The letter of notification attached written reasons delivered on 14 October 2020 (Decision) (CB 95-6). The Tribunal considered the applicant’s response and acknowledged the claim that the applicant may not have seen the email from the Minister’s delegate because it went to a spam folder, but the Tribunal concluded that the responsibility to monitor such systems belonged to the applicant (CB 96). The Tribunal concluded that it had no jurisdiction to review the delegate’s decision (CB 96 [7]).
PROCEEDINGS IN THIS COURT
Application for Judicial Review
On 23 October 2020, the applicant filed an application seeking judicial review of the Decision (CB 2-7). The application contained nine grounds of review as follows (CB 4-5) (verbatim):
(1)THE ADMINISTRATIVE APPEALS TRIBUNAL MADE DECISION ON MY MATTER THAT THE TRIBUNAL DOES NOT HAVE JURISDICTION ON MY MATTER ON DATED 14 OCTOBER 2020.
(2)I WAS TOTALLY UNAWARE ABOUT THE DECISION FINALISING MY APPLICATION WITHOUT GIVING ME A CHANCE TO REINSTATE MY MATTER. I REALISE ABOUT IT ONLY AFTER NOTIFICATION ON MY VEVO APPLICATION WITH AN EXPIRY DATE.
(3)I THAN CONTACTED THE TRIBUNAL THROUGH PHONE AND SEEK CONCERN BUT WAS NEVER TAKEN TO CONSIDERATION BECAUSE THEY HAVE NO MORE JURISDICTION WITH MY MATTER.

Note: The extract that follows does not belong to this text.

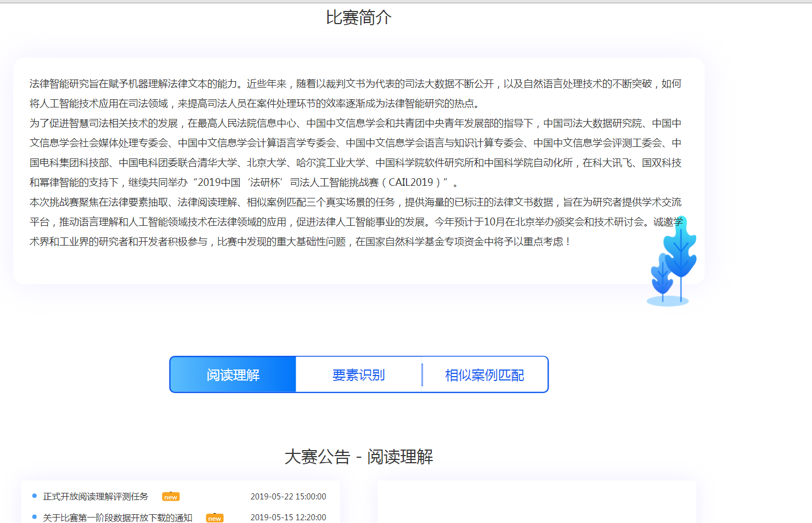Click the timestamp 2019-05-15 12:20:00

(x=288, y=518)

(4)THE TRIBUNAL DID NOT INVESTIGATE BUT AFFIRMED THAT I DID NOT MEET THE PROTECTION VISA OBLIGATION AND MEET THE CRITERIAN OF REFUGEE. ACCORDING TO MIGRATION ACT 1958 THE DEPARTMENT OF IMMIGRATION HAS NOTIFY ME THAT I HAVE SUBMITTED A VALID APPLICATION AND ALSO WHEN I SUBMITTED TO TRIBUNAL FOR REVIEW THE TRIBUNAL ACKNOWLEDGE MY APPLICATION AS VALID SUBMISSION.
(5)ACCORDING TO MIGRATION ACT 1958 – SECT 414. TRIBUNAL MUST REVIEW THE CASE IN MATTER ACORDINGLY WHEN THE APPLICATION IS LODGED VALID UNDER THE SECTION 412 AND MAKE A DECISION THAT HAS TO HAVE FAIRNESS BUT IN MY MATTER TRIBUNAL DID NOT MUCH DO INVESTIGATION IN-ORDER TO GIVE A CONCLUDED DECISION. I THINK THAT TRIBUNAL DID NOT FOLLOW THE ACT.

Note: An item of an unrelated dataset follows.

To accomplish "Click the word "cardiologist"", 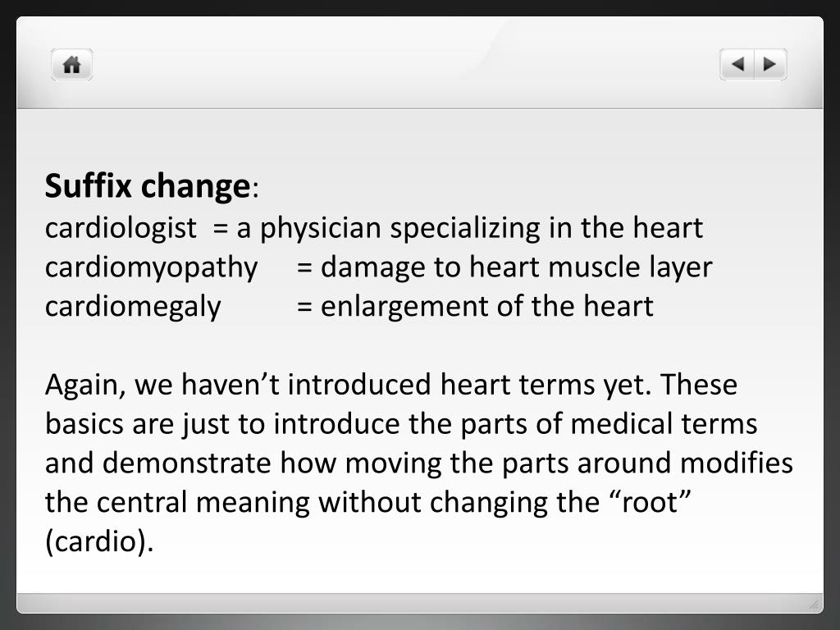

(6)I WAS NOT GIVEN A CHANCE TO MAKE AN ASSESSMENT IN RELATION TO DEFINE S5H(1) OF THE ACT AND TO PROVIDE THE EVIDENCES FOR MY CLAIM AND PRESENT MY AGREEMENTS TO VALID MY APPLICATION FOR PROTECTION VISA WITH A HEARING.
(7)THE DECISION IS AFFECTED BY JURISDICTIONAL ERROR OF THE TYPE IDENTIFIED IN DFQ17 V MINISTER FOR IMMIGRATION AND BORDER PROTECTION (2019).IN CIRCUMSTANCES WHERE THE LETTER NOTIFYING THE DECISION DID NOT CLEARLY STATE THE TIME WHICH THE APPLICATION TO THE TRIBUNAL WAS TO BE MADE.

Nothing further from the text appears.